----- READING PASSAGE

This is disingenuous. Bad math is focusing on the one part of nuclear power which is relatively cheap (fuel) and ignoring the rest where the majority of the cost is, which is what you did.

I wasnt comparing nuclear power to gas anyway I was comparing it to solar and wind which produce no CO2. FIVE times cheaper LCOE.

Nuclear power needs anyway to be paired with dispatchable energy source like batteries or gas just as solar and wind do.

It isnt a competitor with gas or batteries it is a complement to gas and batteries, just like solar and wind.


> Bad math is focusing on the one part of nuclear power which is relatively cheap (fuel) and ignoring the rest where the majority of the cost is, which is what you did.

The majority of the cost is construction, which is expensive when you're trying to amortize the costs of a plant design over only one or two plants instead of a hundred, which is what I said.

> FIVE times cheaper LCOE.

Five times cheaper as long as you want the most output when the market price is the lowest and the least output when it's the highest. And "five times" is with existing subsidies.

----------
----- DATA ROWS

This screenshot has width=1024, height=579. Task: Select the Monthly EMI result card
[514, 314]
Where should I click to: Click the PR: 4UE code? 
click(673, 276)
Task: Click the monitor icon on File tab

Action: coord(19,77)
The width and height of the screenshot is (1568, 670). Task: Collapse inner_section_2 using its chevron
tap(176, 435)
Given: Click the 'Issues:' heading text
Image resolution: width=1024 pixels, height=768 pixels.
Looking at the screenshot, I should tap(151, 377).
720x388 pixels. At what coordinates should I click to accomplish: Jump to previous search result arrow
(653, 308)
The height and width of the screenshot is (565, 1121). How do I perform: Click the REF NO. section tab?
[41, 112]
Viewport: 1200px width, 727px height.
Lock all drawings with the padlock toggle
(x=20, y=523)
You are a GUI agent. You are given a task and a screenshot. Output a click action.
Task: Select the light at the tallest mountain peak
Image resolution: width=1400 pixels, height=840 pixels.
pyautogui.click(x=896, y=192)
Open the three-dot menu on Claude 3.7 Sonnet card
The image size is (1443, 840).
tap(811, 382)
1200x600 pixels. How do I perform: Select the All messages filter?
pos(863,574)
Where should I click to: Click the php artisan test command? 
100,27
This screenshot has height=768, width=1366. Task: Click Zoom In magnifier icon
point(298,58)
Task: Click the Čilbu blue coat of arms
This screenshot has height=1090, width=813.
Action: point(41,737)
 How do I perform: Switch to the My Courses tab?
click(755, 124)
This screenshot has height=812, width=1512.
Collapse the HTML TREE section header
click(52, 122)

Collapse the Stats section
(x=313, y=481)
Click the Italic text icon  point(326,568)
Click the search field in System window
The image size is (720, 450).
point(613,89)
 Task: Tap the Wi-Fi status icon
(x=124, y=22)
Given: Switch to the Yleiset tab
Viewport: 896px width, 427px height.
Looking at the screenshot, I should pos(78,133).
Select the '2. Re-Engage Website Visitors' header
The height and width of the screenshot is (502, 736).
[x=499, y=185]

----------

→ TASK TO CARRY OUT
Answer these about the nuclear power discussion:
1. What does nuclear power need to be paired with?
2. What makes up the majority of the cost?
3. What does the "five times" figure include?
The data isn't needed here.

→ THE REPLY
1. A dispatchable energy source like batteries or gas.
2. Construction.
3. Existing subsidies.